Parafraseando a José L. Martín: hay aquí
un algo no resuelto que nos negamos a ver en medio de la estridencia snob y el
falso feminismo masculino de este texto: cuando la mujer brava grita, la mujer
serena ama, piensa, estudia, lucha, defiende y vive, “sabiendo que desde que el
mundo es mundo, los tontos han hecho siempre mucho ruido”, y que,
consecuentemente, el ruido no es sinónimo de talento, fuerza o inteligencia.
Siempre será más espinoso llegar al
fascinante –aunque paradójicamente triste– estado final de aquel mítico mono de Augusto Monterroso –el que quiso ser escritor satírico– porque el bien común, la fortaleza, la justicia que tanto invocamos
en las marchas y tan poco practicamos con el prójimo, efectivamente pueden
empalmar con la sabiduría del silencio, así como la estulticia se coge de la
mano con el estrépito.
(Dedico este texto bravo y estrepitoso al señor Abad para estar a tono con el
estereotipo, y consciente de que, a diferencia del silencio, será una escritura
más, completamente inútil, en el mundo del ruido).
Enero 2014
Reyna Armendáriz González es licenciada en letras españolas y maestra en educación superior.

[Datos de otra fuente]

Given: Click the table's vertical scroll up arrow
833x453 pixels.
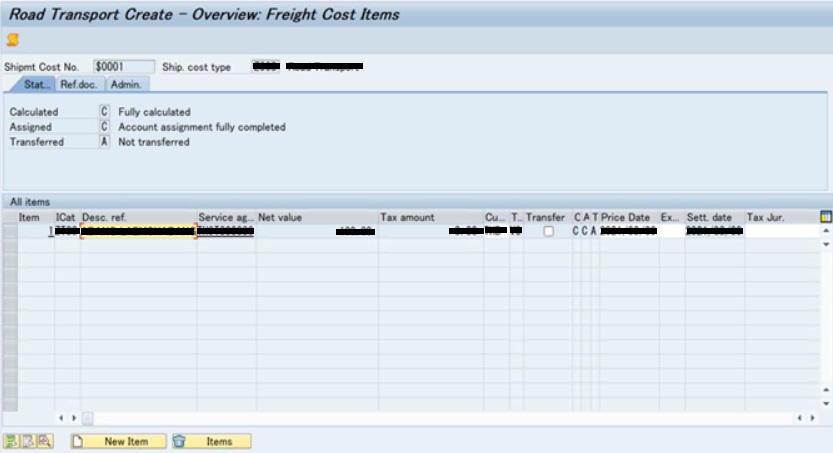Looking at the screenshot, I should (825, 231).
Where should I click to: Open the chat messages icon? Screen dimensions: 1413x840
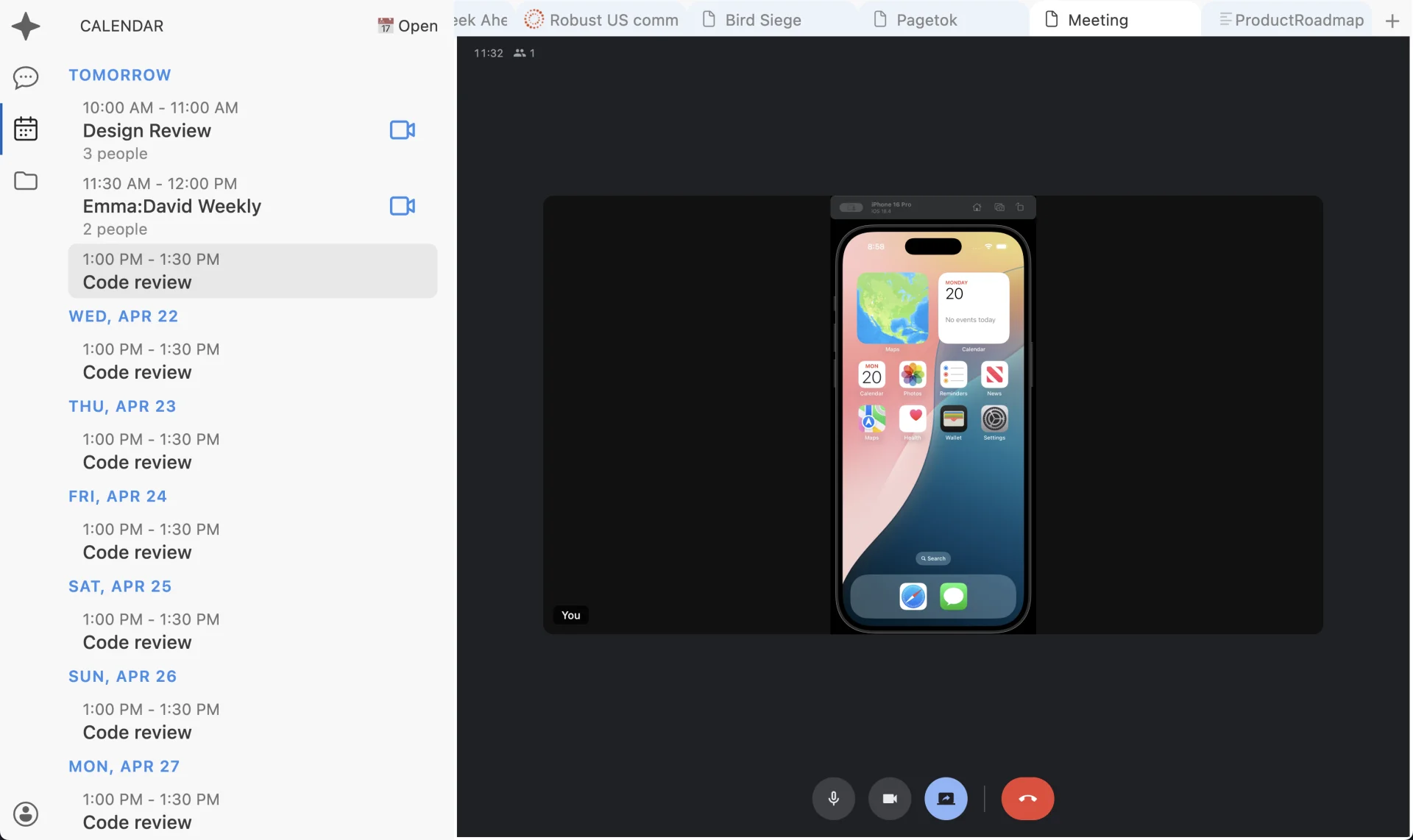(x=26, y=77)
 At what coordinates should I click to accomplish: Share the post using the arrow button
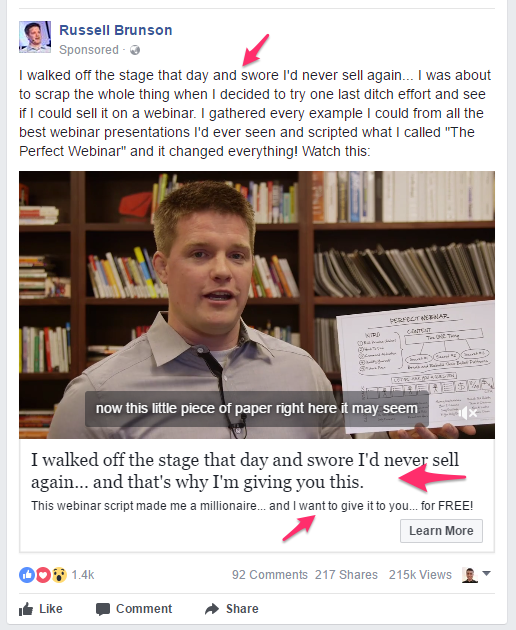click(x=231, y=609)
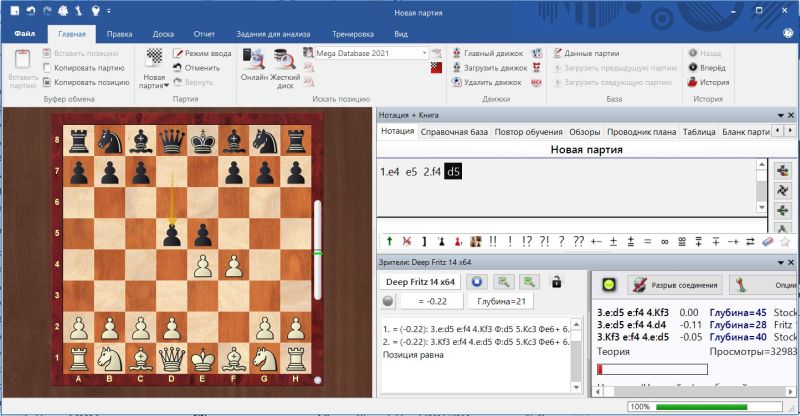Expand the New game (Новая партия) dropdown

coord(154,86)
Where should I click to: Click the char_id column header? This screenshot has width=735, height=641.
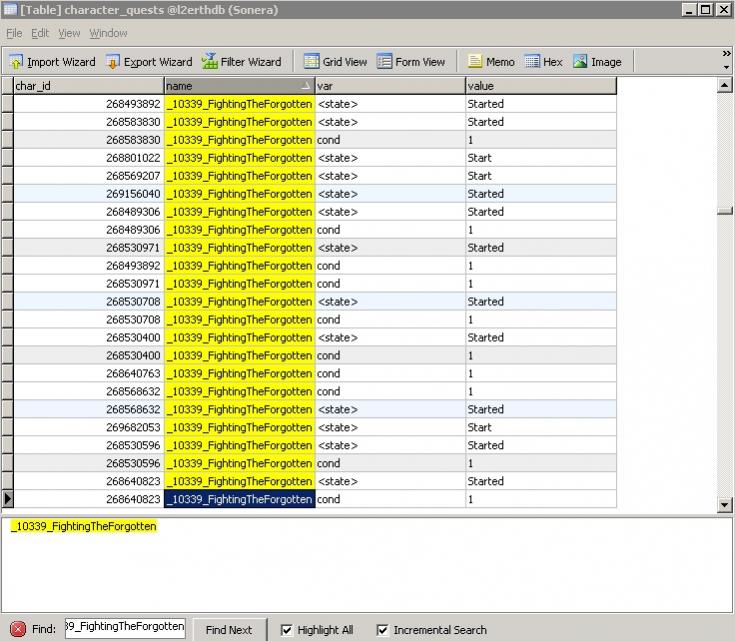click(88, 86)
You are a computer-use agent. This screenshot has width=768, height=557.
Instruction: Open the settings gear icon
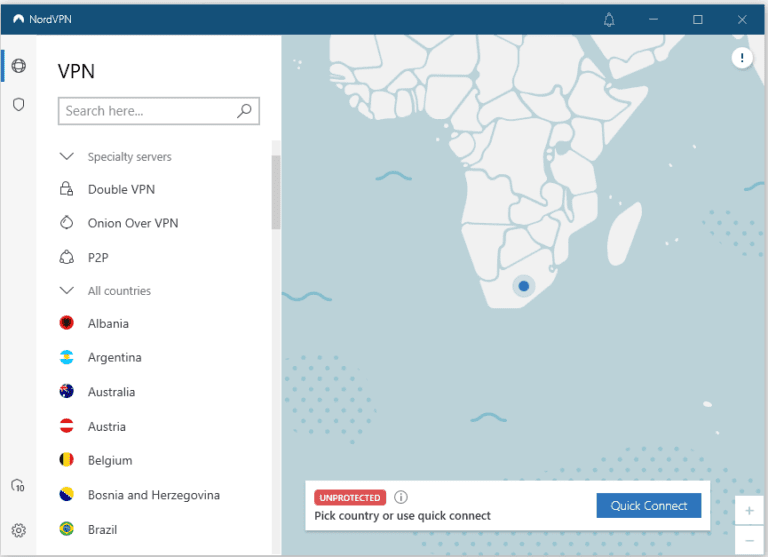click(x=18, y=530)
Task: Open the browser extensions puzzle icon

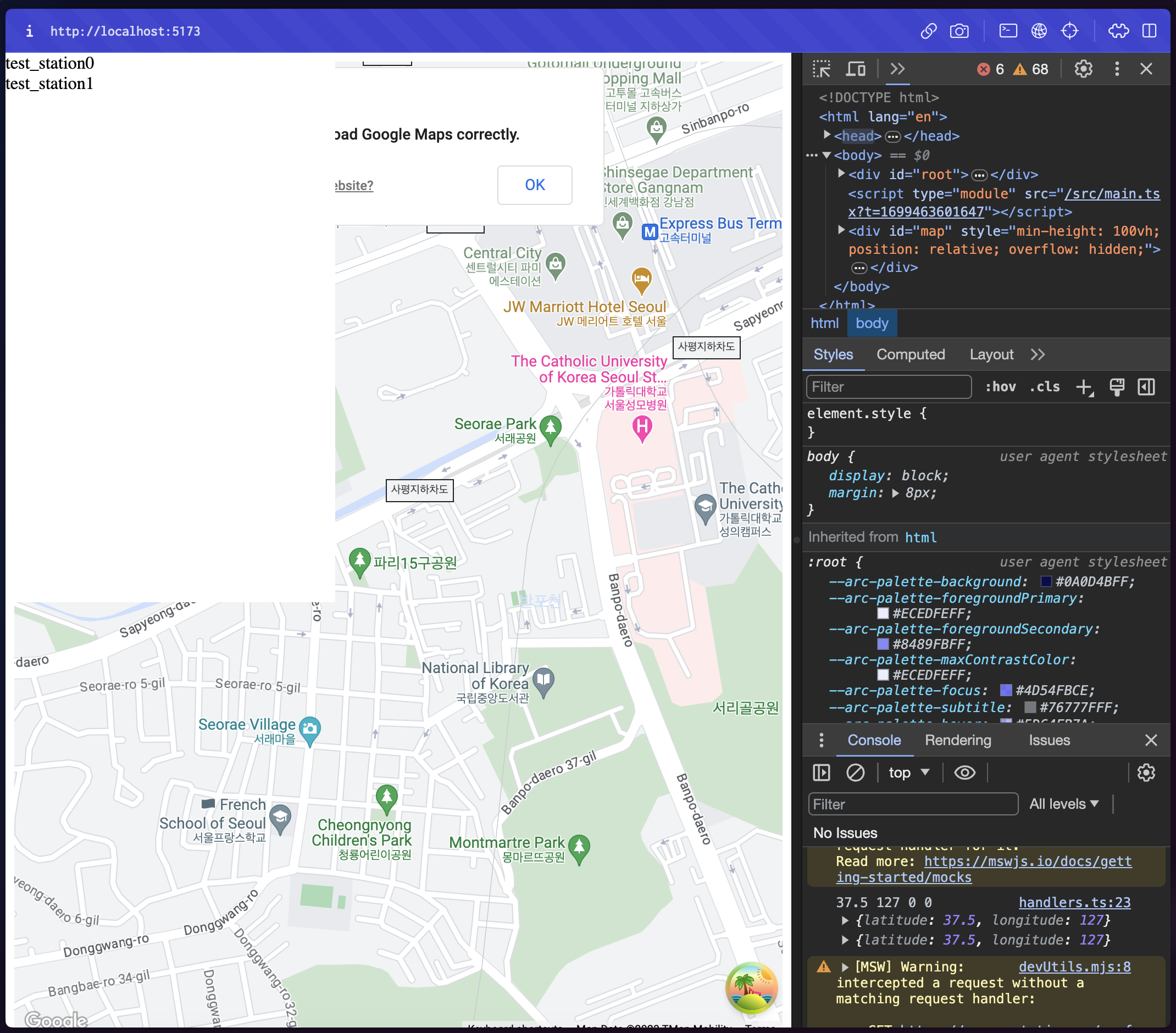Action: pyautogui.click(x=1118, y=31)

Ha
dirigido durante años columnas de poesía en El
Heraldo de Chihuahua y en El
universitario. Textos suyos están publicados en antologías y revistas
literarias y en sus libro de poemas Estuario:
remotas estancias y Yace partido
el puente de la niebla. Actualmente es profesora de literatura en la Facultad de Filosofía y
Letras de la Universidad Autónoma de Chihuahua.